TASK OBJECTIVE ▸ In the records that follow, locate every line with "link" and extract it.

PROVIDED ENTRIES ▸

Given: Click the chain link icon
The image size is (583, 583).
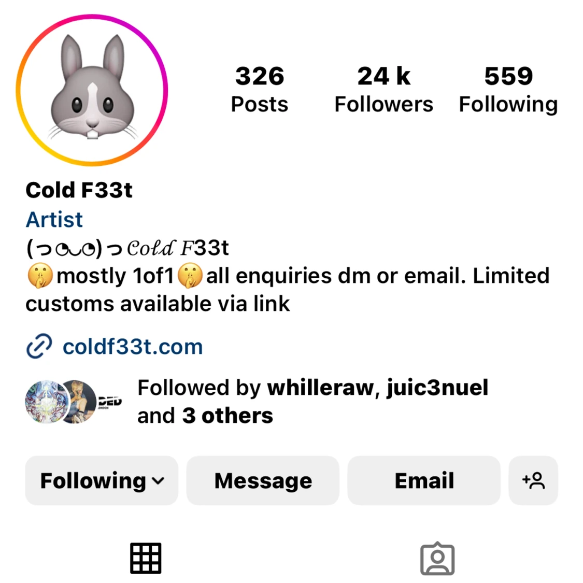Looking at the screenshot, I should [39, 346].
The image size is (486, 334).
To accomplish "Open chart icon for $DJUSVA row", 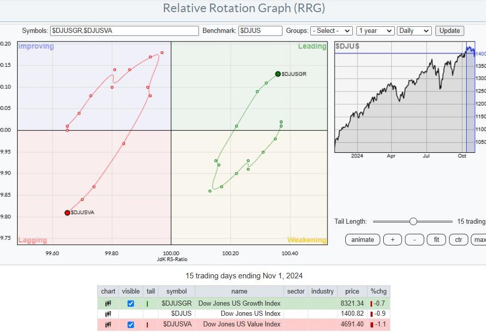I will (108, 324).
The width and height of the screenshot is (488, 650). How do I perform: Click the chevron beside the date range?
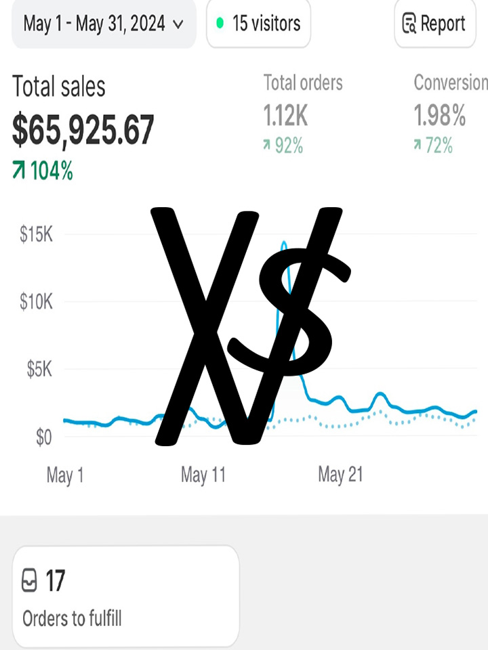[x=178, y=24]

* * *

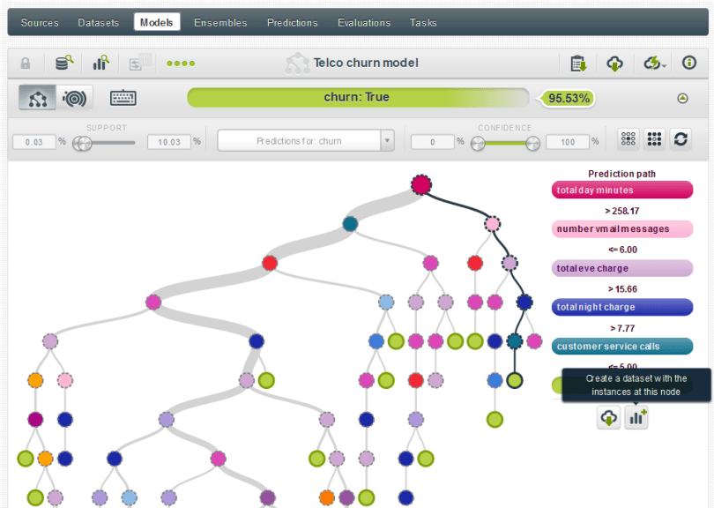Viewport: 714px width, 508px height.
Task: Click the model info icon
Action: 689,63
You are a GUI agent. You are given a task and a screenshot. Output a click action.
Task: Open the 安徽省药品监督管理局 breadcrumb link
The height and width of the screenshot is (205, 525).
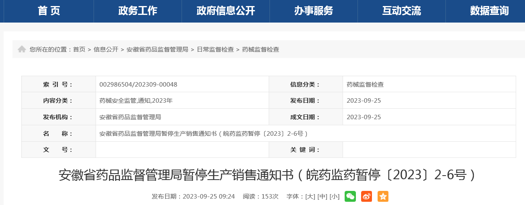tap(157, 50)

--

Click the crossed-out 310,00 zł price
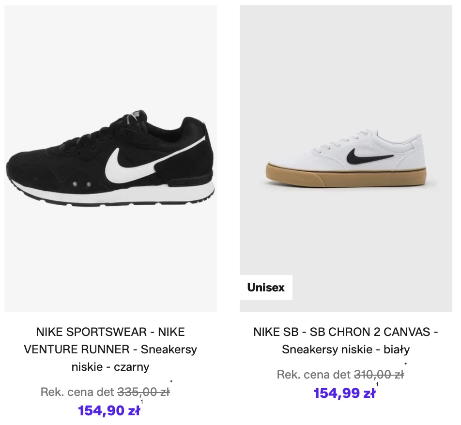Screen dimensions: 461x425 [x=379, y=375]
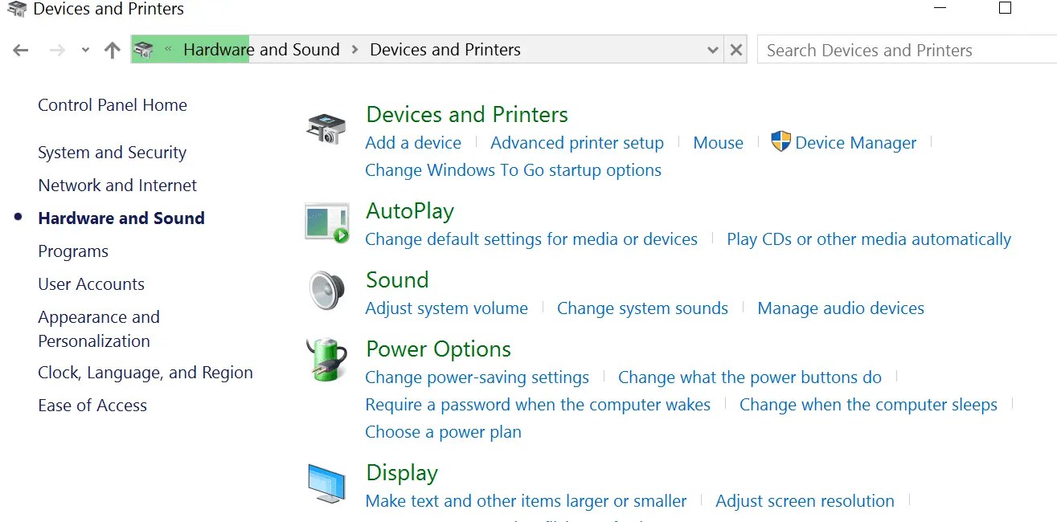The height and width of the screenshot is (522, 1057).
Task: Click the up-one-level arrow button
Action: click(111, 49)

OUTPUT BELOW ▸
Given: Click the chain link icon
Task: Open the 安徽省药品监督管理局 breadcrumb link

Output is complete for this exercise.